Kosher and Organic? Can two great movements be joined?

By Thomas Hyatt

Two great movements have dominated the discussion of what constitutes healthy and ethical food. Both the Organic Food Movement and the Kosher Practices of traditional Jews have their roots in concern over the ethical treatment of animals. Their origins and rationale, however, are radically different.

The Kosher Laws, known as the Laws of Kashrut, go back to the Bible. The body, as a part of creation, is Holy and what one consumes needs to be an act of Holiness. There are several biblical mandates that dictate the kind of meat and the manner in which it is to be consumed.

In Genesis 9:3, The Creator tells Noah “Every moving thing that lives shall be food like the green herbage, I have given you everything.”, implying that animals had been formally forbidden. However, this is followed by an immediate caviat: “But flesh with its soul, its blood, you shall not eat.” This passage, along with its reiteration in Leviticus 17:14, led to the interpretation that all blood must be drained from the animal before it can be fit for consumption. Along with the permitted and forbidden animals listed in Deuteronomy 14, these passages gave The Rabbis a working blueprint for the Laws of Kashrus, defining what is Kosher.

■ **Work instructions**
1: Decide whether each statement agrees with the article on kosher and organic food, answering yes or no and quoting the deciding words: (a) both movements are rooted in concern over the ethical treatment of animals; (b) the two movements share closely similar origins; (c) the permitted and forbidden animals are listed in Leviticus 17:14.
2: Revise the passage of the article on kosher and organic food from "Kosher and Organic?" to "are radically different.", putting "moral" in place of "ethical".
3: According to the article on kosher and organic food, which verse reiterates the command not to eat flesh with its blood?

■ **Extracted material**
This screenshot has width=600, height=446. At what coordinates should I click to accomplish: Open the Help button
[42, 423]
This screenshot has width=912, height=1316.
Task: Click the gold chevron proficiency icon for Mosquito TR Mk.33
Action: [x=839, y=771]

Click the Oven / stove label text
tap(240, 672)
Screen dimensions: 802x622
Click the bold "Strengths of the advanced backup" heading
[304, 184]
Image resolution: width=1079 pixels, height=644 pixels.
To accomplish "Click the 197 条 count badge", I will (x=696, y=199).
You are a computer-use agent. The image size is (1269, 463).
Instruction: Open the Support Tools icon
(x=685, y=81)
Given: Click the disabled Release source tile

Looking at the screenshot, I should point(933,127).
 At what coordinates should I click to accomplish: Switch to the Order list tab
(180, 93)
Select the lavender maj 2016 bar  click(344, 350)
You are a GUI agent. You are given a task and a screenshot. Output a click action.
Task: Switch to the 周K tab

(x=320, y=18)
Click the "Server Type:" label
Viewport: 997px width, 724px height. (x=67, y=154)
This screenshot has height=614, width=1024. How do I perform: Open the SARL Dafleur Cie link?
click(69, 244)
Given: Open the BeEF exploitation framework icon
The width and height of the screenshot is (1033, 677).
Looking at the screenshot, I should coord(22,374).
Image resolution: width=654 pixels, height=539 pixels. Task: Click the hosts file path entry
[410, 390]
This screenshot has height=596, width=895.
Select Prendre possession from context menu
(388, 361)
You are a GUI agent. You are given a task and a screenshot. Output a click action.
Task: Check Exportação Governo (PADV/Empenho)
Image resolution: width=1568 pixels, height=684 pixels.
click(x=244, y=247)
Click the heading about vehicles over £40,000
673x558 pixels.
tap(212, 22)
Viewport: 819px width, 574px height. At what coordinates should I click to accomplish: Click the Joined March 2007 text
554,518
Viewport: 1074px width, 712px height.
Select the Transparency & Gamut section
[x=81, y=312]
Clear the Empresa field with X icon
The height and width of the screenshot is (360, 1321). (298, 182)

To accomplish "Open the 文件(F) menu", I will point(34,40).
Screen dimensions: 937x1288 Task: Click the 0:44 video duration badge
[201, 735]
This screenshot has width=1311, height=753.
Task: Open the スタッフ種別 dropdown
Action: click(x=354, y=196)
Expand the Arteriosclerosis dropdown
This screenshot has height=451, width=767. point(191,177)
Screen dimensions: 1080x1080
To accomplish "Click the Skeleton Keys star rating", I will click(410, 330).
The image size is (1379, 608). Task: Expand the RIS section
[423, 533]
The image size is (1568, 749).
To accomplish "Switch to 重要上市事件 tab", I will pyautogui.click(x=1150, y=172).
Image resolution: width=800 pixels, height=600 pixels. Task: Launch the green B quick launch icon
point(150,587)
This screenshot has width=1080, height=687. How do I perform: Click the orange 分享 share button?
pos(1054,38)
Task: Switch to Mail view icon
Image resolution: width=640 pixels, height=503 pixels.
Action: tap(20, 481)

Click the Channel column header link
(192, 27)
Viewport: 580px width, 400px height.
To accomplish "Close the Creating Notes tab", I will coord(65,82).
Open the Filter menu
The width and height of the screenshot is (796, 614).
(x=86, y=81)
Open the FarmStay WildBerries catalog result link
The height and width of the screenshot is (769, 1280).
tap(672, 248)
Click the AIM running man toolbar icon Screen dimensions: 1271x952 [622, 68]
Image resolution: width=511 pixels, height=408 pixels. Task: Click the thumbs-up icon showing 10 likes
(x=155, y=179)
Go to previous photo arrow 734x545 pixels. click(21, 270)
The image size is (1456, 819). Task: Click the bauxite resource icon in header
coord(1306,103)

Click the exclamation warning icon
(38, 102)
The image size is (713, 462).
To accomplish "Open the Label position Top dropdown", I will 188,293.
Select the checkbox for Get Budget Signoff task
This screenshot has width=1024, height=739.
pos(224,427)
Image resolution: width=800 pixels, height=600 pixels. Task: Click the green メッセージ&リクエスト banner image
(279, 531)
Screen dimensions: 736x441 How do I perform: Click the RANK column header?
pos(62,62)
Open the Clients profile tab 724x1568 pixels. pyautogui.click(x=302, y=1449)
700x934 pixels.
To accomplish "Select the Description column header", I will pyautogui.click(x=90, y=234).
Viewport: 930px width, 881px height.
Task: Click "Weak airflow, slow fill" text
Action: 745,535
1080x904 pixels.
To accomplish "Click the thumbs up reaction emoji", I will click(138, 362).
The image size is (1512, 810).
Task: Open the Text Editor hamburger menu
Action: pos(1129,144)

■ **Set of answers**
1:
(a) Yes: "Both the Organic Food Movement and the Kosher Practices of traditional Jews have their roots in concern over the ethical treatment of animals."
(b) No: "Their origins and rationale, however, are radically different."
(c) No: "Along with the permitted and forbidden animals listed in Deuteronomy 14"

2:
Kosher and Organic? Can two great movements be joined?

By Thomas Hyatt

Two great movements have dominated the discussion of what constitutes healthy and moral food. Both the Organic Food Movement and the Kosher Practices of traditional Jews have their roots in concern over the moral treatment of animals. Their origins and rationale, however, are radically different.

3: Leviticus 17:14.